Functional production and biochemical investigation of an integral membrane enzyme for olefin biosynthesis

Abstract

AbstractIntegral membrane enzymes play essential roles in a plethora of biochemical processes. The fatty acid desaturases (FADS)‐like superfamily is an important group of integral membrane enzymes that catalyze a wide array of reactions, including hydroxylation, desaturation, and cyclization; however, due to the membrane‐bound nature, the majority of these enzymes have remained poorly understood. UndB is a member of the FADS‐like superfamily, which catalyzes fatty acid decarboxylation, a chemically challenging reaction at the membrane interface. UndB reaction produces terminal olefins that are prominent biofuel candidates and building blocks of polymers with widespread industrial applications.

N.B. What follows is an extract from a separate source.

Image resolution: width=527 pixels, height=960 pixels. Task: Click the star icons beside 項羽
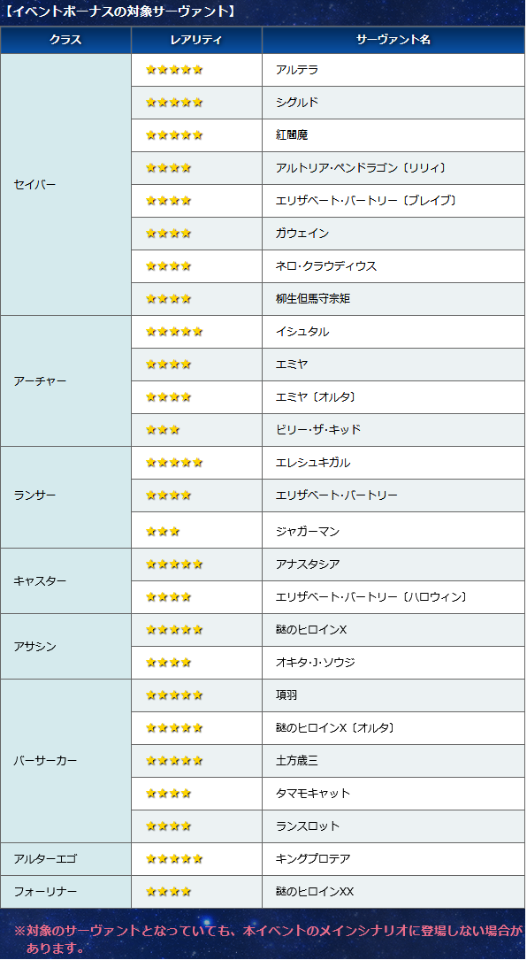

Despite the great importance of UndB for several biotechnological applications, the enzyme has eluded comprehensive investigation. Here, we report details of the expression, solubilization, and purification of several constructs of UndB to achieve the optimally functional enzyme. We gained important insights into the biochemical, biophysical, and catalytic properties of UndB, including the thermal stability and factors influencing the enzyme activity. Additionally, we established the ability and kinetics of UndB to produce dienes by performing di‐decarboxylation of diacids. We found that the reaction proceeds by forming a mono‐carboxylic acid intermediate. Our findings shed light on the unexplored biochemical properties of the UndB and extend opportunities for its rigorous mechanistic and structural characterization.